Dans une telle hypothèse, l’employeur verse une contribution calculée selon les règles applicables à la catégorie dont relève le salarié pendant toute la période de suspension du contrat de travail indemnisé. Parallèlement, le salarié doit continuer à acquitter sa propre part de cotisations. Ces dispositions valent le cas échéant pour les ayants-droit du salarié. Le salarié dont le contrat de travail est suspendu pour effectuer une période de réserve militaire ou policière reste obligatoirement garanti pour l’ensemble des garanties de frais de santé, moyennant le paiement des cotisations. Les modalités de financement de ce maintien sont assurées dans les mêmes conditions que pour les salariés en activité.

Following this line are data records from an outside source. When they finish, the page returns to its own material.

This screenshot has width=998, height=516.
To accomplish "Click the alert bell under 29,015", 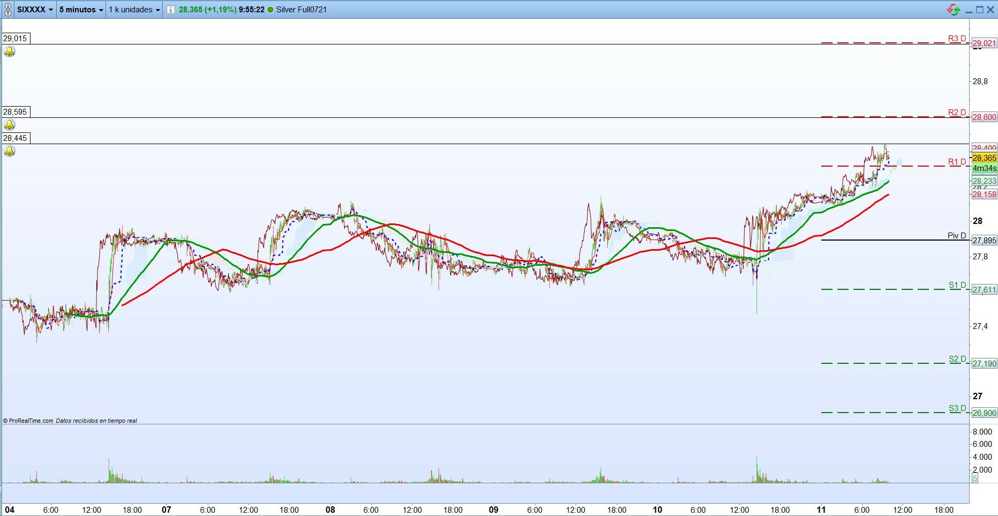I will tap(10, 52).
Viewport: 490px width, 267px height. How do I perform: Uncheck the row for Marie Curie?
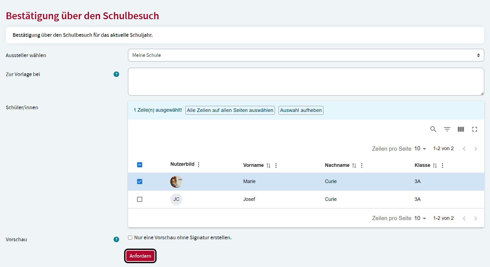(x=140, y=181)
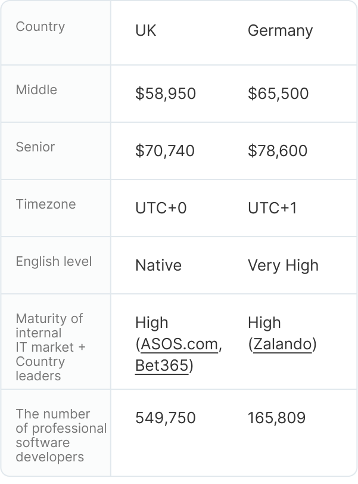Open the Bet365 link
The height and width of the screenshot is (484, 358).
(162, 365)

Suspension du contrat de travail ne donnant pas lieu à une indemnisation
Le bénéfice des garanties est suspendu pour les salariés dont le contrat de travail est suspendu et ne donne lieu à aucune indemnisation. Il s’agit notamment des salariés en congé sabbatique, congé parental d'éducation total, congé pour création d'entreprise et congé sans solde, tel que convenu après accord entre l'employeur et le salarié.

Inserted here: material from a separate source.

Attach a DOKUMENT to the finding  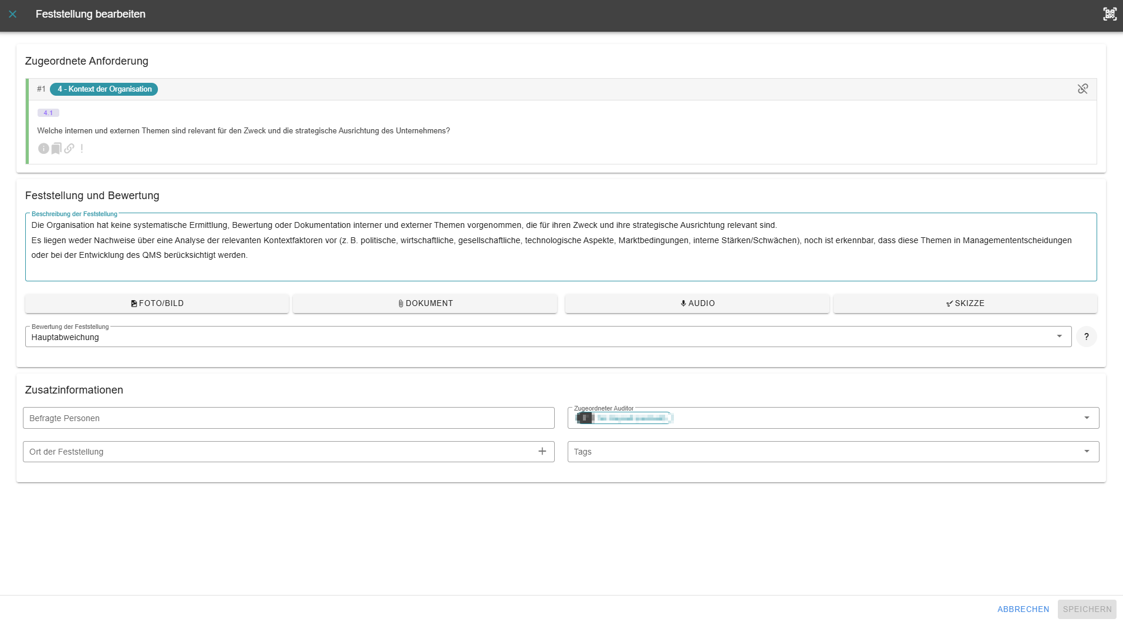click(x=425, y=304)
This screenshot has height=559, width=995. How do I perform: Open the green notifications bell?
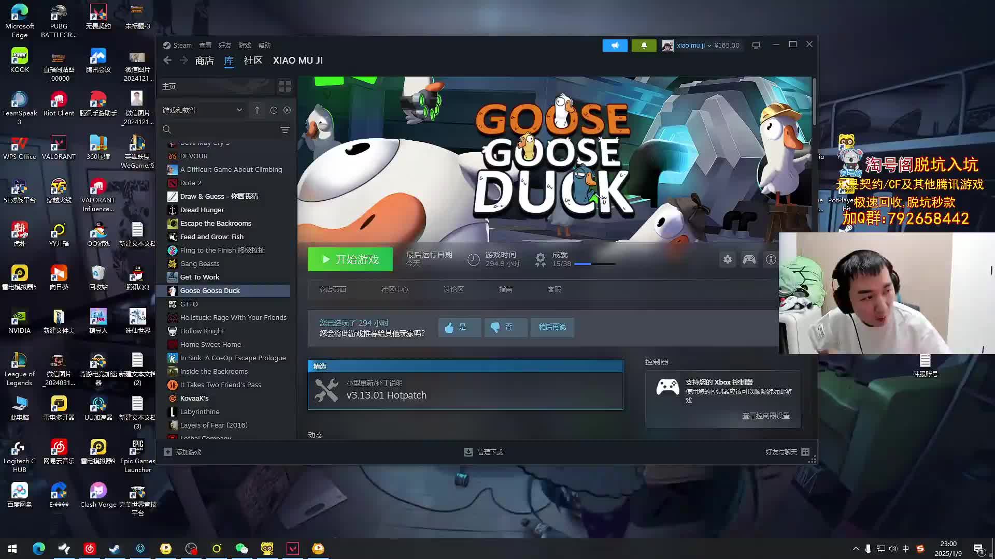[x=644, y=46]
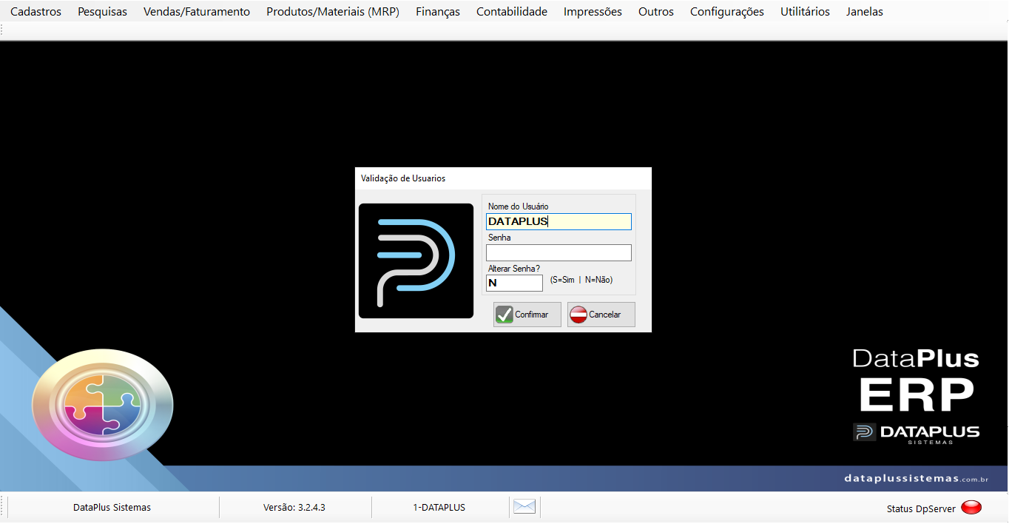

Pendant la période de suspension du contrat de travail non indemnisée, les garanties sont maintenues au bénéfice du salarié pendant le mois au cours duquel intervient cette suspension et le mois civil suivant, dès lors qu’il y aura eu paiement de la cotisation pour le mois en cours. De fait, aucune cotisation n’est due pour le mois civil suivant. Dans cette situation, l’employeur est tenu d’informer l'organisme assureur avant la date de suspension du contrat de travail du salarié, afin d’éviter toute rupture de couverture pendant cette période d’exonération de cotisations.

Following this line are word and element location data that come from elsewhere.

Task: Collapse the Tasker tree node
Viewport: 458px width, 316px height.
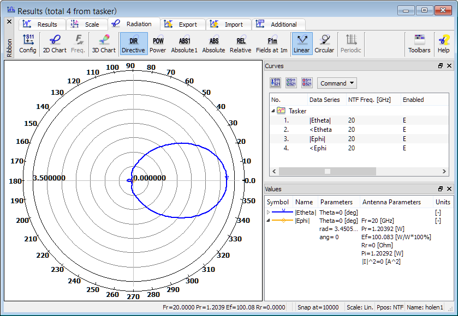Action: [273, 111]
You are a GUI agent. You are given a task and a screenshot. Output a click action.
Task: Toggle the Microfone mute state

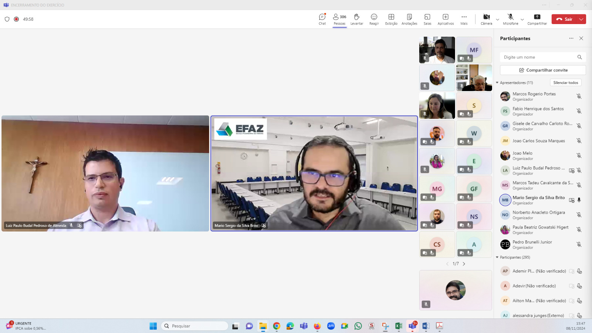[x=511, y=19]
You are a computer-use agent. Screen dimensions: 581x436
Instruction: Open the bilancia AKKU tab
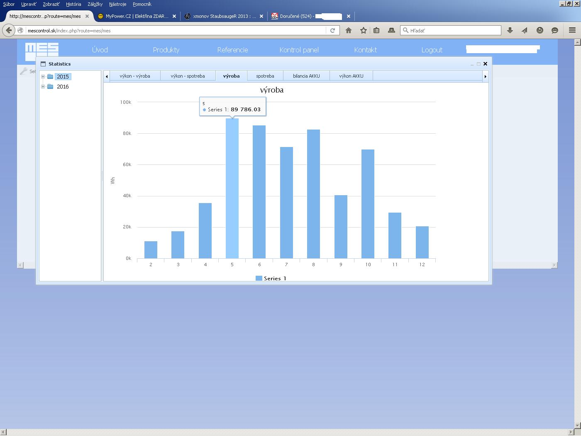point(306,76)
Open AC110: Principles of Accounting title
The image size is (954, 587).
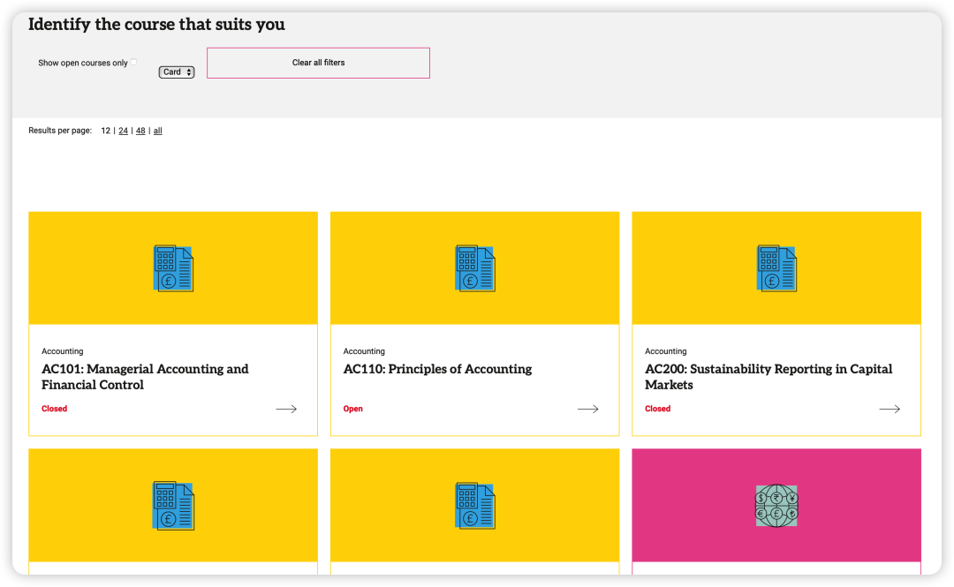point(437,369)
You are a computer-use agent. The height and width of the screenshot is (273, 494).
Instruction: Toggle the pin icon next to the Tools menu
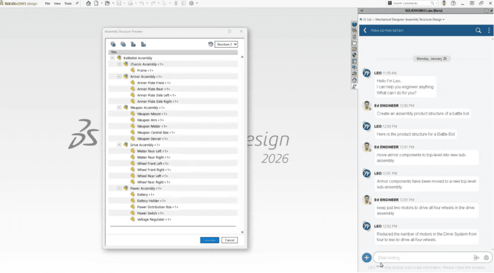pyautogui.click(x=77, y=3)
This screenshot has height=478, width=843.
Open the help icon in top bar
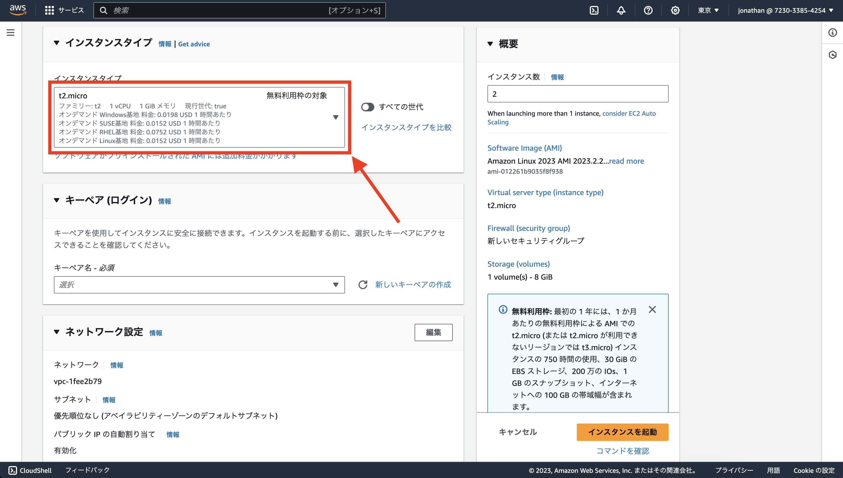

Les garanties frais de santé sont maintenues pour les salariés qui en font la demande, sous réserve de s’acquitter intégralement de la cotisation afférente (part salariale et la part patronale). L’organisme assureur prélève la cotisation directement auprès du salarié.
ARTICLE 5 – FINANCEMENT
Article 5.1 – Financement des cotisations
Le financement du système de garanties collectives est assuré par des cotisations exprimées en pourcentage du plafond mensuel de la sécurité sociale (PMSS)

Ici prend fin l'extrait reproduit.